The documentation in the kernel does not seem to describe what it's supposed to be doing - the only thing I could find is this: Documentation/features/sched/membarrier-sync-core/arch-support.txt which describes it as "arch supports core serializing membarrier" whatever that means.
It's described in include/uapi/linux/membarrier.h.
Seems to be the standard and usual case of utterly poor to non-existent documentation within the kernel tree, or even a pointer to where any useful documentation can be found.
Reading the membarrier(2) man page, I find nothing in there that talks about any kind of cache coherency for self-modifying code - it only seems to be about _barriers_ and nothing more, and barriers alone do precisely nothing to save you from non-coherent Harvard caches.
There is no mention of cache coherency because membarrier does not do anything wrt cache coherency. We should perhaps explicitly point it out though.
So, either Andy has a misunderstanding, or the man page is wrong, or my rudimentary understanding of what membarrier is supposed to be doing is wrong...
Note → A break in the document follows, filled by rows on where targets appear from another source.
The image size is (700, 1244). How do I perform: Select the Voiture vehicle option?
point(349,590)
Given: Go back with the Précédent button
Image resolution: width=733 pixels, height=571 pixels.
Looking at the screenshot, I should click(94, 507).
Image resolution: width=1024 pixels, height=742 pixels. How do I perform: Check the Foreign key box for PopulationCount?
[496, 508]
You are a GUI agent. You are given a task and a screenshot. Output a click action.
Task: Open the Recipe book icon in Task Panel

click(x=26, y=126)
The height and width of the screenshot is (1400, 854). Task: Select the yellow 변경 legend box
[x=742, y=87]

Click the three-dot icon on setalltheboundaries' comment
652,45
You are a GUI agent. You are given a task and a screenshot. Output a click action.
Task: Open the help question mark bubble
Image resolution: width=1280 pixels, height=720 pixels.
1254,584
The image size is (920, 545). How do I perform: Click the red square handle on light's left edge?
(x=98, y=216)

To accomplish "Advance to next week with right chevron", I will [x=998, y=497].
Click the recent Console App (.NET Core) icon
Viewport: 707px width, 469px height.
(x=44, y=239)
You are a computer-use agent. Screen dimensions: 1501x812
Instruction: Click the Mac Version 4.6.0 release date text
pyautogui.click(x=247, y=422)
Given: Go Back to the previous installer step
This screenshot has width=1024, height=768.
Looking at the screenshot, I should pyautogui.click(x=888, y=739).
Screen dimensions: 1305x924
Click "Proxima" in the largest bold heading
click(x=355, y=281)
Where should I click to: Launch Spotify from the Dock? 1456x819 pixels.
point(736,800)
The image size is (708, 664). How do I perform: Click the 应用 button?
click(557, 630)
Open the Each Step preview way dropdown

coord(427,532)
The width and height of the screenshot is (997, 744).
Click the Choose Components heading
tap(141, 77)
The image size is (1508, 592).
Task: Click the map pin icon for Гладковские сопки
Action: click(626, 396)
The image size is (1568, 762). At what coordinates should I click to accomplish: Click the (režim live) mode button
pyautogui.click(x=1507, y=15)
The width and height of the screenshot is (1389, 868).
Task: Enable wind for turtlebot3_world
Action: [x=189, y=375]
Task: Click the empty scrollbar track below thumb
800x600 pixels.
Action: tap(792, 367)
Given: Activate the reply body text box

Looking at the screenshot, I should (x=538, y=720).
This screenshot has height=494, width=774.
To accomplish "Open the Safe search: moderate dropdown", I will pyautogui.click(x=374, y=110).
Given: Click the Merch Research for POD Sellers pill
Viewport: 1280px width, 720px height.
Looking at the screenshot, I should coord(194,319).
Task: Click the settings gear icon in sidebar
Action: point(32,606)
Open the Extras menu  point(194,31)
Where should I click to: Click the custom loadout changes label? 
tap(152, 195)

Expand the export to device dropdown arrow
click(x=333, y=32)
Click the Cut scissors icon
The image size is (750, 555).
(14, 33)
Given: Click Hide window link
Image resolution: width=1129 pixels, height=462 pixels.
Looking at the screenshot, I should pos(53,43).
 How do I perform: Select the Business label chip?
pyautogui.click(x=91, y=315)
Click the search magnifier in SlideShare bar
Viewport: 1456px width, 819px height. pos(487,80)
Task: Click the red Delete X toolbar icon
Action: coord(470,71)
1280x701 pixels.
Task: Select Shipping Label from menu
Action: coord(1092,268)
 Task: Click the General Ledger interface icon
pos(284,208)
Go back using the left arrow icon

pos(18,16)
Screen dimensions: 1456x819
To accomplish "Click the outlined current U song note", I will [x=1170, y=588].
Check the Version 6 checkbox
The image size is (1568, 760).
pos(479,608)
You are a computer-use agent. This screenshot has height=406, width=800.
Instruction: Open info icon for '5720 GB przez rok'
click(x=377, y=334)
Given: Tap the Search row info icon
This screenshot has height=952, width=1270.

Look at the latest man page:
https://man7.org/linux/man-pages/man2/membarrier.2.html
for MEMBARRIER_CMD_PRIVATE_EXPEDITED_SYNC_CORE. The result may not be all that enlightening.
As described in the membarrier(2) man page and in include/uapi/linux/membarrier.h, membarrier MEMBARRIER_CMD_PRIVATE_EXPEDITED_SYNC_CORE guarantees core serializing instructions in addition to the memory ordering guaranteed by MEMBARRIER_CMD_PRIVATE_EXPEDITED.
It does not guarantee anything wrt i/d cache coherency. I initially considered adding such guarantees when we introduced membarrier sync-core, but decided against it because it would basically replicate what architectures already expose to user-space, e.g. flush_icache_user_range on arm32.
So between code modification and allowing other threads to jump to that code, it should be expected that architectures without coherent i/d cache will need to flush caches to ensure coherency *and* to issue membarrier to make sure core serializing instructions will be issued by every thread acting on the same mm either immediately by means of the IPI, or before they return to user-space if they do not happen to be currently running when the membarrier system call is invoked.
Hoping this clarifies things. I suspect we will need to clarify documentation about what membarrier *does not* guarantee, given that you mistakenly expected membarrier to take care of cache flushing.